65話 ダウニーの怒り
「ルーク待たせたな」
「いえ」
ダウニー様、いい匂いしてやがる、さっきの肉か?美味そうだな。
「さ、早速だか、話を聞こうか」
私は思考を切り替え、今回の詐欺事件のあらましを説明をした。
話が進むにつれ、目の前の美丈夫の顔は険しさを増す。この目が優しく柔らかい眼差しであれば、数多の女性をまた虜にするだろう。
しかしどうだ、今は獰猛な鋭い眼光、絶対服従してしまうようなこの目で一睨みされれば目を逸らすことなど出来ない。もし、万が一視線をそらすことが出来たなら、間違いなく殺られるだろう。

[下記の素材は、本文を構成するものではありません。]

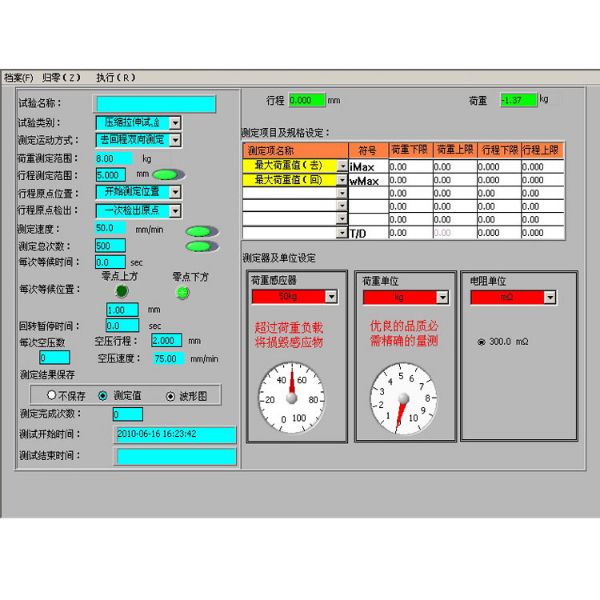
Task: Click the 荷重单位 dial gauge
Action: click(402, 398)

そんな顔もまた美しいとすら感じてしまう私は心底ダウニー様をお慕いしているからだろう。
あー、勘違いするな。私は男が好きなんじゃない。ダウニー様という存在そのものを崇めているに過ぎない。
決して好きじゃない。好きだけど、好きじゃない。難しいな。
「分かった。ではオヤジという奴を捕まえてやろう。私を怒らせるとは命知らずだな、覚悟があるんだろ」
「ルークはその貴族の目星はついているのか?」
「まだはっきりとは。アイツらのオヤジを捕り、主犯を炙り出してやります」
「あぁ、頼んだ」
「よろしいですか?旦那様」
「なんだ、セバス」
「今後の対策としては、カイト坊ちゃんの意見を聞いていただいてはいかがかと?」
「カイトをか」
カイトを同席させるのにはいいかもしれん。あの子は聡い。またイカルダの女神様の意見をまた受けるかもしれん。カイトは嫡男だ。いずれはこの辺境伯の地をおさめる当主になる。まだ早いかもしれないが幼いあの子がその場に居て、もしかしたら何かを学んでくれるかもしれん。

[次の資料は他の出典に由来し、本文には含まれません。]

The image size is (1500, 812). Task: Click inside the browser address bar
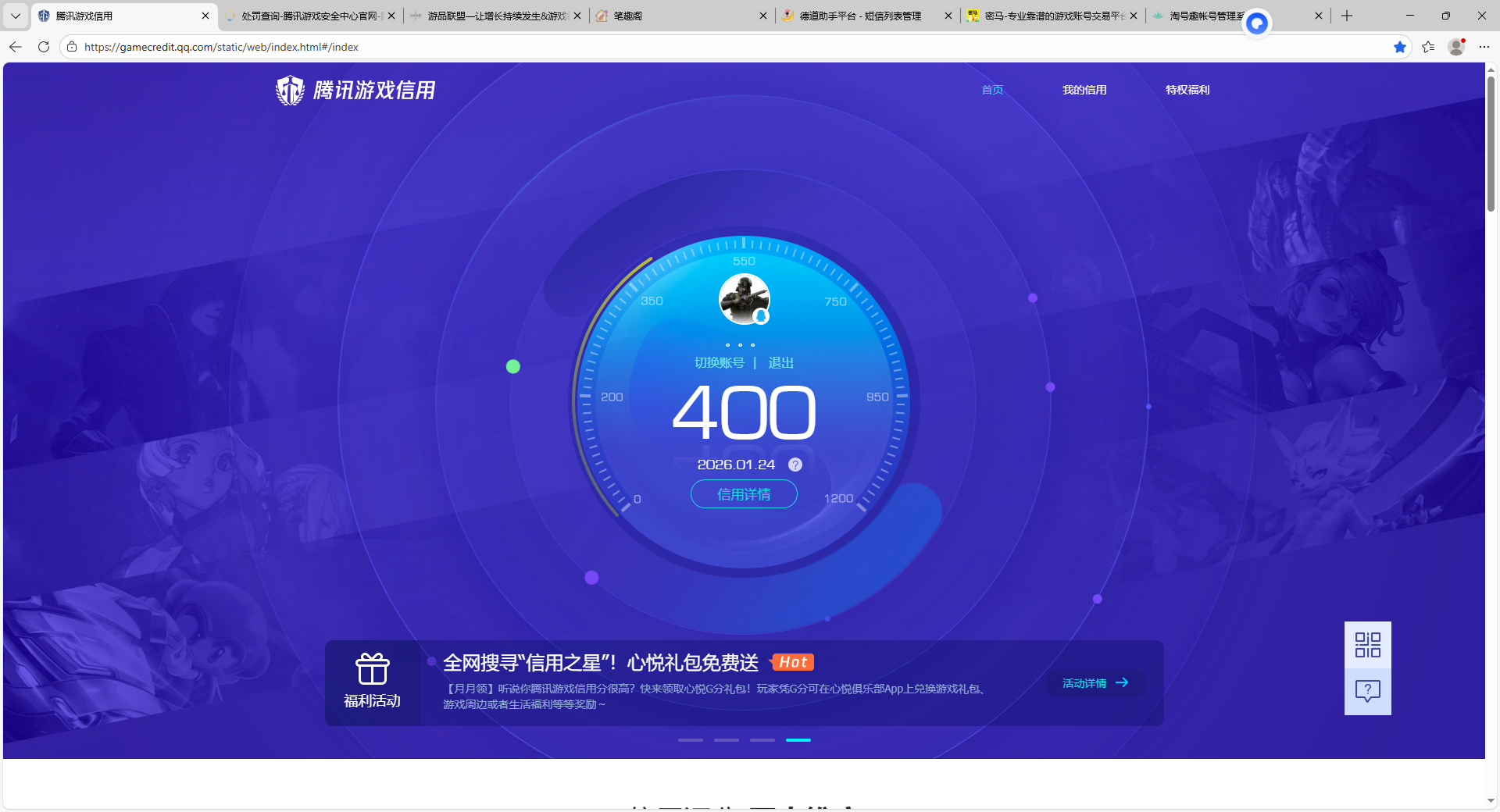[x=312, y=47]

「カイトお坊ちゃまはいずれこの辺境伯をお継ぎになるお方。まだ難しい話かもしれませんが、このような場所に慣れて頂かなければなりません。幼いからこそ同席させるのは《《アリ》》だと私は思います。生意気なご意見を申し上げました。」
一礼をするセバスを見る。
こいつは私がカイトの同席を反対するとは露ほども思ってない。私をよく知っているからな。
「そうだな。今後の対策はカイトも同席させよう。今日はもう遅い。カイトも休んでいるだろう。明日また話すとしよう。」
「ルークよ、ご苦労だった。今日はもうゆっくりするが良い。」
「御意!」
「あ、そうだ。今日の夕食は美味かったぞ。今まで食べたことのない、凄く美味い食事だった。」
「はい、先程から私のお腹からもヨダレがたれそうです。ダウニー様から美味しそうな匂いがしてますから」
あー、食事が楽しみだ。やっと腹に入れることが出来るな。
「は?私は男は好かん。お前、《《そっち》》だったのか?」
そんなに嫌そうな顔をしなくても。
なんだ?ダウニー様、前を隠してどうしたんですか?あれか?私が《《あっち》》の趣味があるとでも?
「え?違いますよ。揶揄うのはやめてくださいよ」
「そうか? てっきり。勘違いならいいが。カイトは《《嫁》》にはやらんぞっ」
は?私はそんな幼児趣味?誓ってありなん。ましてや《《そっち》》の気もないぞ。
「何をおしゃるんですか?私には男に走る気も、幼児趣味もありません。」
「ガハハハッ、そうか分かった、分かった」
かつて背中を預けたルークの慌てっぷりは可笑しかった。
そう思う反面、ダウニーの中には戦場に立つその時のような激しい怒りの炎が宿っているのだった。
領民を欺いたこと。
パン欲しさに知らずに罪の片棒を担がされた、罪の意識のない子どもを騙したヤツら。許さんぞ。